I am presently in the slightly odd situation of no longer fitting that nicely into most men's clothing, and yet not quite fitting right in lots of women's clothes.

I have begun to fit nicely in some cuts of dress, but not always.

With a slight bust and a much, much slimmer waist (within six weeks of starting HRT I dropped about 6-7kg, almost all from my middle) men's t-shirts kind of hang off my chest, even if I do my usual trick of wearing a tight sports crop underneath to flatten.

Even my jackets sit less well over my shoulders now I've lost a lot of muscle mass up there.

So I often wear women's tees, as they're much more comfortable. But, damnit! I have so many awesome t-shirts from my decade as a t-shirt hoarder. I'm going to have to get them altered eventually...

Anyway, my odd experiences clothing myself even when I'm trying to present in a very feminine way are curious, but what's surprised me and been really interesting is that while at first this felt like a "unique to transitioning" experience, it quickly became apparently to me that this is absolutely not the case.

As I spoke to lady friends, I got similar stories. "I don't have much of a waist. I use the following tricks and types of outfits to work around that..."

"I'm really self-conscious about having small breasts. So I tend to..."

And it goes on to other things...

"I hate my hips. They're so big. So I tend to wear stuff like..."

I had no illusions that all women magically wore the same type of clothes perfectly. You'd have ben totally blind to think that.

But it has still been eye-opening to me just how much effort most women have to go through if they want to adhere even a little to the kind of look that women are all assumed to have and are judged against.

After all, hormones aren't some zero-sum thing. Men have more testosterone than oestrogen generally, and the reverse for women. But there are other hormones, and different levels affect different genetics in different ways.

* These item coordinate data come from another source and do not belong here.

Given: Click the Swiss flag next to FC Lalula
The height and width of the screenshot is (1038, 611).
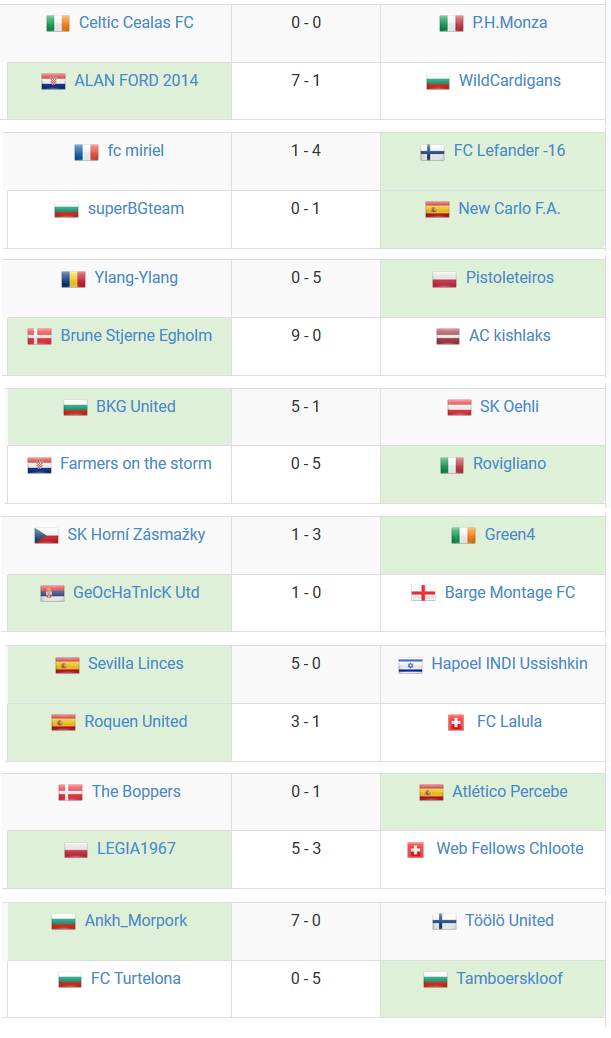Looking at the screenshot, I should 456,723.
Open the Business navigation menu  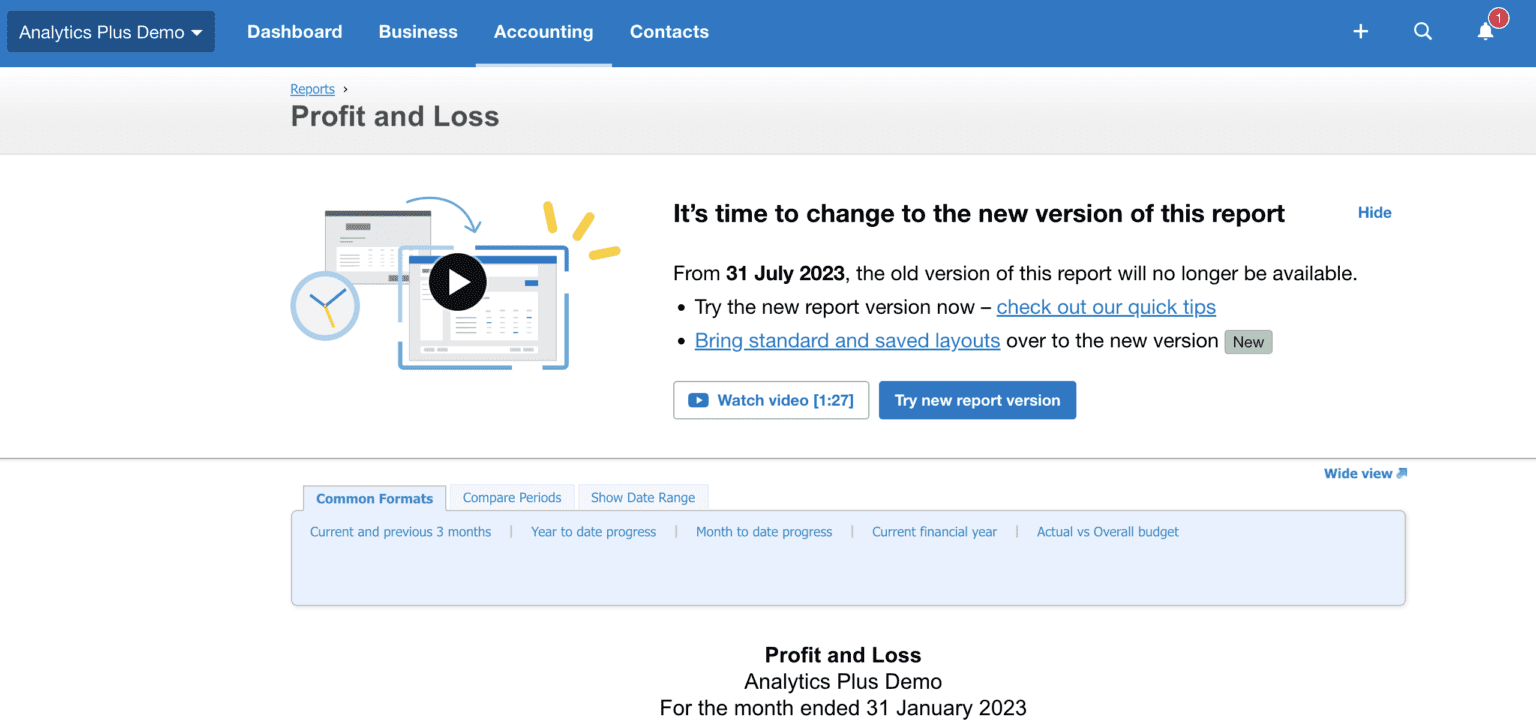418,31
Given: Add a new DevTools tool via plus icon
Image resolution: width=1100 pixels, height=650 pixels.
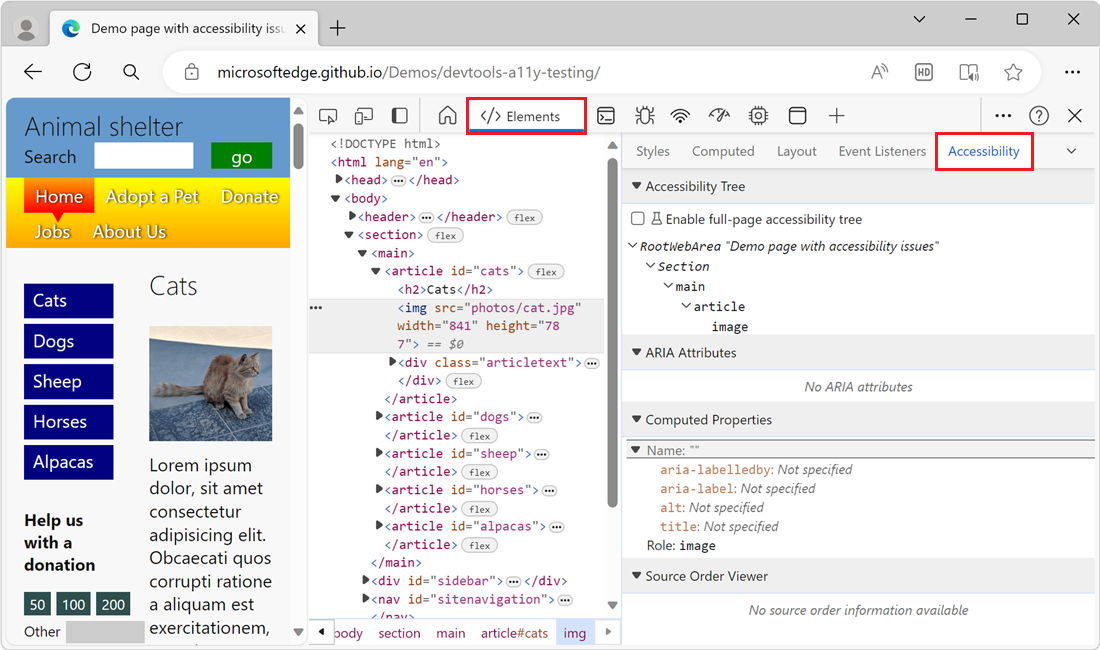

So there are a ton of cis people who are often mis-gendered, and have either consciously or subconsciously learned how to dress and behave to negate this. (Or rather laudably just gone 'eh, whatever'. In which case, rock on!)

Even things I thought would be relatively trans-specific, such as dealing with facial hair (not everyone can afford laser hair removal and almost NOBODY can afford or wants to deal with hair electrolysis), are still not things I and other trans women have to deal with.

At all.

More women than I ever realised wax, shave or have noticeable facial hair removed some other way - like blasting their face with a laser in the same way I do.

Thing is, this has been surprising and fascinating to me, and I had previously thought of myself as pretty aware of women's issues - be they social or physical.

But just in terms of dressing and presenting, there is more complexity and stress involved than I'd ever have previously imagined.

And, honestly, right now it's fun for me... but I'm sure in years it'll be hard not to just be over all of it.